To look at a photograph is to look at the past. As a simple representation of past sorrow and death, a photograph can make us suffer when we look at it. But when photography is particularly considered it builds a creative narrative flow and it sparks more than memory. It becomes a switch to cast new light on our present. Life after death. Afterlife.
In The Epilogue, Laia Abril tells the story of the Robinson family and the aftermath of losing their 26-year-old daughter, Cammy, to bulimia. Working closely with the family, Abril reconstructed the young woman’s life through flashbacks: memories, testimonies, objects, letters, places and images.
Andrea Botto’s 19.06_26.08.1945 was produced in memory of his grandfather’s journey home across Europe at the end of the Second World War: from Nazi prisoner-of-war camps in North Germany to his home in Tuscany.
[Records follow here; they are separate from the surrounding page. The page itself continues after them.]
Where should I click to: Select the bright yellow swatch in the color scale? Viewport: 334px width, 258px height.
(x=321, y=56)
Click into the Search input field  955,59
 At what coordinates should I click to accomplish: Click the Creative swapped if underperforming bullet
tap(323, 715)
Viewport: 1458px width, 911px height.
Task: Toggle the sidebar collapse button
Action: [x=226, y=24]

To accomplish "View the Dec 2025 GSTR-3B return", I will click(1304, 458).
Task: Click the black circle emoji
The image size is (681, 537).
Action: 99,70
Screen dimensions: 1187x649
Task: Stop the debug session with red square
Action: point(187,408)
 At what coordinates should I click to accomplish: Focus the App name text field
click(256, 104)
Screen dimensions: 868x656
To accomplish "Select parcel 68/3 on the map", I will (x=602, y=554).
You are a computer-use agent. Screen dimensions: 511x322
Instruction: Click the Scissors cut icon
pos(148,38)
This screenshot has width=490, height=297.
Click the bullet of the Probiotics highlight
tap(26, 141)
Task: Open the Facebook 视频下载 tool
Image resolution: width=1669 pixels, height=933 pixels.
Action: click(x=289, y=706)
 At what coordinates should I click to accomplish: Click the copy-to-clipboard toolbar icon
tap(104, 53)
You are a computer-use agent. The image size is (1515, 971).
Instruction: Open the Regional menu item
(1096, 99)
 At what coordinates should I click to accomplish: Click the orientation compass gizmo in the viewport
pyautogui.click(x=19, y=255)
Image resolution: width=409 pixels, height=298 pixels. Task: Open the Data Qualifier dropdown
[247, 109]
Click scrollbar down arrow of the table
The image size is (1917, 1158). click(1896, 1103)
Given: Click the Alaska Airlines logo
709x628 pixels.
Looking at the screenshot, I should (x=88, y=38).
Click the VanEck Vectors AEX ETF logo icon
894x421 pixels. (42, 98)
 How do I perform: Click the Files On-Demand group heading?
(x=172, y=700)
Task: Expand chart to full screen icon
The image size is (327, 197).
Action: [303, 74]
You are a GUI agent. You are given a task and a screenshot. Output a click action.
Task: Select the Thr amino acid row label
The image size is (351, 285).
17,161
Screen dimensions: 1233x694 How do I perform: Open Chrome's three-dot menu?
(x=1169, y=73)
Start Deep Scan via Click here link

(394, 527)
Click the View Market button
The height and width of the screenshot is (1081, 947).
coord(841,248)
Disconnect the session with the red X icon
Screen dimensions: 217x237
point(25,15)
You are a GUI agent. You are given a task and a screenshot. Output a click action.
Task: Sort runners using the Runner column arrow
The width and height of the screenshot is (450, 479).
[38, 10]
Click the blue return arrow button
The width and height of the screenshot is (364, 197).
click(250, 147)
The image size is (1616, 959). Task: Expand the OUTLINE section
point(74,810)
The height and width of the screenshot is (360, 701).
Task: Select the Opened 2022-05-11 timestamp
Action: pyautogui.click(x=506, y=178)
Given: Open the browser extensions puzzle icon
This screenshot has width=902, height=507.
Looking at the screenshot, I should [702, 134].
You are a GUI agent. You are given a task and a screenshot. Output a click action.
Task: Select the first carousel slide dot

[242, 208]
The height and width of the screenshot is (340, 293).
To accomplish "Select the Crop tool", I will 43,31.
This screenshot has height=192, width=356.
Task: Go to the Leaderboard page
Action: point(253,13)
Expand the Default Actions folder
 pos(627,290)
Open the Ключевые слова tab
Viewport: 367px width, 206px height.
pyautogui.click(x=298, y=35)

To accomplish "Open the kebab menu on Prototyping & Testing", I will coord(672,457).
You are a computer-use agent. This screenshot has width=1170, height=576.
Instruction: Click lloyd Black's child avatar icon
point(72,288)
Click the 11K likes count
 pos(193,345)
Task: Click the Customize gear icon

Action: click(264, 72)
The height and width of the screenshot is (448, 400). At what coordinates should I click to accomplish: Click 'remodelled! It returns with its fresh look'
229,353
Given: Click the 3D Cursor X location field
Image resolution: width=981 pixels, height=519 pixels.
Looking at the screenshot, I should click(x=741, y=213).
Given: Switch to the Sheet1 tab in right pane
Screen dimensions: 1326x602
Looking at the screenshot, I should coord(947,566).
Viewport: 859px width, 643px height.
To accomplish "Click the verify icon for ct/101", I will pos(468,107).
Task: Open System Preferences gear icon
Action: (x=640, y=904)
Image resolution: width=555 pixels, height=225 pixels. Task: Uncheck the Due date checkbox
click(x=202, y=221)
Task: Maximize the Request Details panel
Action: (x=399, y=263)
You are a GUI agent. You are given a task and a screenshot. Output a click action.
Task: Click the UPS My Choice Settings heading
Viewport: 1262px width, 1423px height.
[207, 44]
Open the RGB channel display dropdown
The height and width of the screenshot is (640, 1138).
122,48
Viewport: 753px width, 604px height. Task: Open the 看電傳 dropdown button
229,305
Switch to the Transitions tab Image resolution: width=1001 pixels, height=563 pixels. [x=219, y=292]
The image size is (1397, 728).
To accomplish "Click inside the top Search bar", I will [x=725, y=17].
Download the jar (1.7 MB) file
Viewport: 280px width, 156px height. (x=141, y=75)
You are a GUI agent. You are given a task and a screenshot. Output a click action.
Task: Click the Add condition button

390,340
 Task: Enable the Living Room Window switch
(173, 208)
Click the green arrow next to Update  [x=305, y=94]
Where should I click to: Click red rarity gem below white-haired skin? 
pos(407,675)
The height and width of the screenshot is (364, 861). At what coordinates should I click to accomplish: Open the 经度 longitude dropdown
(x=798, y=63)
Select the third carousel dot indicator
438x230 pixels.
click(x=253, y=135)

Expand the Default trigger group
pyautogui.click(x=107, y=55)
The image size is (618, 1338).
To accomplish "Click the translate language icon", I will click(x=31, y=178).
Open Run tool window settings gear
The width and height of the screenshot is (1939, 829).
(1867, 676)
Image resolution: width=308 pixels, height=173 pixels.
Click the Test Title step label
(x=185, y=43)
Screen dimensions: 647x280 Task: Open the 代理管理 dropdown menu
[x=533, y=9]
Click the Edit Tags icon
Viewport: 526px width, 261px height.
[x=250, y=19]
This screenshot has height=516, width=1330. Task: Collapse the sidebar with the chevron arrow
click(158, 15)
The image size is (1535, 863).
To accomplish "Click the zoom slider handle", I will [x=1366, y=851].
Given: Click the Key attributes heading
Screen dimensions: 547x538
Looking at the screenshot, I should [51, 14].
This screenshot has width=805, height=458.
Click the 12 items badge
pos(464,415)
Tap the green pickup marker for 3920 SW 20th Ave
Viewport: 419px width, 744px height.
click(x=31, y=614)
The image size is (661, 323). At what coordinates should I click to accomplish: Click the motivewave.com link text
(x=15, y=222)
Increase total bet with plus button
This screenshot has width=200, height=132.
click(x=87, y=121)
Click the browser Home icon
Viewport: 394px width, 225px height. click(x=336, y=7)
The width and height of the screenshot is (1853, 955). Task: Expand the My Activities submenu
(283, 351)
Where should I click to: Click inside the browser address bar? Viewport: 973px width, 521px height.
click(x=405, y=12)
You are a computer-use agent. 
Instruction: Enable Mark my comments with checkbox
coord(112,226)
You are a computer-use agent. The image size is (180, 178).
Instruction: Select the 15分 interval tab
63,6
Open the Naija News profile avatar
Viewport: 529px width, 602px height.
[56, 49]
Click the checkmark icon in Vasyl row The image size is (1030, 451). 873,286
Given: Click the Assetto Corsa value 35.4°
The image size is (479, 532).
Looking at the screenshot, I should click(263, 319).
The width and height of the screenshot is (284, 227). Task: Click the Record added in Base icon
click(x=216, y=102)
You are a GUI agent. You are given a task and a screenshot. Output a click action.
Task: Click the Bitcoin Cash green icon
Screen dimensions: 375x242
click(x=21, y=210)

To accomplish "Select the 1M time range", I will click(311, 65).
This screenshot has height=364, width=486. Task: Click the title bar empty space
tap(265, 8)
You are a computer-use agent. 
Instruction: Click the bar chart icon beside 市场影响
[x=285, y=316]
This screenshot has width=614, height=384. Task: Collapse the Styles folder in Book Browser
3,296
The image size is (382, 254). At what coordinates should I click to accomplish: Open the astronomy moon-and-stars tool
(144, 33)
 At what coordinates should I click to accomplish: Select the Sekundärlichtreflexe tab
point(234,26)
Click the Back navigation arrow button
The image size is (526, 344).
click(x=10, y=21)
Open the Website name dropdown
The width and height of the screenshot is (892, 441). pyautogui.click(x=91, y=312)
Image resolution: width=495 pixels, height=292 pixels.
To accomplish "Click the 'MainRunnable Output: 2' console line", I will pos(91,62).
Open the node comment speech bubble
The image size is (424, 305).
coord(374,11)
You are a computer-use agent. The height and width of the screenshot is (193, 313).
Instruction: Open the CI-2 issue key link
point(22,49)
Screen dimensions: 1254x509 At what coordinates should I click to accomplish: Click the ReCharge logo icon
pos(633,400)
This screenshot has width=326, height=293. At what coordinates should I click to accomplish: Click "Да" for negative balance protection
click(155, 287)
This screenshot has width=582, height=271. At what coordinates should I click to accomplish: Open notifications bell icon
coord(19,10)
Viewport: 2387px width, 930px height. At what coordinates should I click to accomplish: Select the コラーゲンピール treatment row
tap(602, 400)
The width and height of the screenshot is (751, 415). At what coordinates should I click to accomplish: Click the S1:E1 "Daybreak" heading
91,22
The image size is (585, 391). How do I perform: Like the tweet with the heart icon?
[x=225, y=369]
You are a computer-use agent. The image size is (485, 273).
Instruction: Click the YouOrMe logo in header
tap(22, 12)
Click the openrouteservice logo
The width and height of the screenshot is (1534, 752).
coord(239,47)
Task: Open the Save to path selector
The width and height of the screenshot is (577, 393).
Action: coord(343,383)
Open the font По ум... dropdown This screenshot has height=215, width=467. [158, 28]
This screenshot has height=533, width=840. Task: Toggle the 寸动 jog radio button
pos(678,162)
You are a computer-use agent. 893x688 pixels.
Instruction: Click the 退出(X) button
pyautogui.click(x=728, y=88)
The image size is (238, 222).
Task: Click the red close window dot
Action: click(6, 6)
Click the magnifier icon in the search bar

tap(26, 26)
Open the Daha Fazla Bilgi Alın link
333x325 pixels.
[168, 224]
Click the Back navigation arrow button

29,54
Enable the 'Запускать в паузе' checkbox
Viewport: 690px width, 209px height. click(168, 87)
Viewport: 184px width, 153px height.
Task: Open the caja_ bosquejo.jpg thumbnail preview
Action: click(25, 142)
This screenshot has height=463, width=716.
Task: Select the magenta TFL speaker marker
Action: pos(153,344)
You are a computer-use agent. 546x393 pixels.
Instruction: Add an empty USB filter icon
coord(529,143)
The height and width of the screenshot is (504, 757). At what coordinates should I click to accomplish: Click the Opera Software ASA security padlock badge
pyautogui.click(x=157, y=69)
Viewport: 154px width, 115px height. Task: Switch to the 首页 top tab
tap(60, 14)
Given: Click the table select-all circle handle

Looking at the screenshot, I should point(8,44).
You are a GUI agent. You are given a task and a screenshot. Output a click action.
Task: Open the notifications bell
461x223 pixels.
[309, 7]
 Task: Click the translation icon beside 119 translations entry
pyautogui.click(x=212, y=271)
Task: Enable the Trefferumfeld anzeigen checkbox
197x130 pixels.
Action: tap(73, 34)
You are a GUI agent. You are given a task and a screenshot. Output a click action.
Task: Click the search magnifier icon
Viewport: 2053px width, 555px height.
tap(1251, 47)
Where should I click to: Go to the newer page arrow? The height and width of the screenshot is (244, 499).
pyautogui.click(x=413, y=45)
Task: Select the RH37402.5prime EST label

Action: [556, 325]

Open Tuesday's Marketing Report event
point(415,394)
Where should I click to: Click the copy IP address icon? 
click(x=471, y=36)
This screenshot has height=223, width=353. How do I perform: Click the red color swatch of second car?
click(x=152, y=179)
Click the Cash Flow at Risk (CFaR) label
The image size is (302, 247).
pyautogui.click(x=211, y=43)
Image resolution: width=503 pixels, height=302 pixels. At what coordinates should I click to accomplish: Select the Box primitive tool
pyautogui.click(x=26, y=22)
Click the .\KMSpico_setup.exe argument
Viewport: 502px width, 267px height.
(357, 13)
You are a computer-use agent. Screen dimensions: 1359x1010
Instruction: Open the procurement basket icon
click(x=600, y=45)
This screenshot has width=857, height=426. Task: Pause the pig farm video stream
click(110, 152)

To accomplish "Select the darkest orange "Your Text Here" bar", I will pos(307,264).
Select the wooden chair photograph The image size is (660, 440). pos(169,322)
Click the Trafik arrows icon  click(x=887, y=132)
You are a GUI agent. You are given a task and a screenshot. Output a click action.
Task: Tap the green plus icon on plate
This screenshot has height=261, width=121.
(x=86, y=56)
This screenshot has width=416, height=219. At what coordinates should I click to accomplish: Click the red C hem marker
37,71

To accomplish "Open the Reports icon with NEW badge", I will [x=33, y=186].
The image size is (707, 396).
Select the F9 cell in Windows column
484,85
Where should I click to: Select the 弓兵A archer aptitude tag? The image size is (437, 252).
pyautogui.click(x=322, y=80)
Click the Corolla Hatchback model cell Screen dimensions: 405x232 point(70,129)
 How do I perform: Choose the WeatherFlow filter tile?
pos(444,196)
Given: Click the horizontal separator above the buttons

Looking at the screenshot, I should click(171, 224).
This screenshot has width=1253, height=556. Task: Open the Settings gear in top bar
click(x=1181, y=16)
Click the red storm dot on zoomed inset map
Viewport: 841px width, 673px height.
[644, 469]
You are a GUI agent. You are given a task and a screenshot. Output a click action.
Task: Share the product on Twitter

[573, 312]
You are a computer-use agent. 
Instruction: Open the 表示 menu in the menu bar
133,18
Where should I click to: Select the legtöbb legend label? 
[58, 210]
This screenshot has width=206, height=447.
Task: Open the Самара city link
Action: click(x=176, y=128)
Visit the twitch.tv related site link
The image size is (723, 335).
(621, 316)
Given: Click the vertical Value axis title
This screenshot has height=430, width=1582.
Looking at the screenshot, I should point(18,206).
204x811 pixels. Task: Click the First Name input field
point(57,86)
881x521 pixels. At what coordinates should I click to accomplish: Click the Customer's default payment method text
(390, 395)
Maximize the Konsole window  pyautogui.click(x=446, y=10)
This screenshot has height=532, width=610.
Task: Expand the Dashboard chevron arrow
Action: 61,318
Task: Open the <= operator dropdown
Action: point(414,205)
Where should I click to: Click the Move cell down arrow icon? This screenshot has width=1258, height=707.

Dedicated to all the Italian Military Internees who shared this terrible experience, many of the project’s images were collected from the Internet by typing the names of the towns they passed through and the year. Others are taken from a small notebook that belonged to his grandfather, from his passport and from the letters he sent and received during his incarceration.
Heaven’s Gain by Justin Maxon is a study of the physical and psychological implications of gun violence – a deep investigation into the emotional, physical and spiritual landscape that emerges from the unresolved trauma of crimes not yet served by justice. With 300 unsolved murders in the last two decades, Chester, PA, USA is a microcosm of the structural and racial inequalities that pervade American society.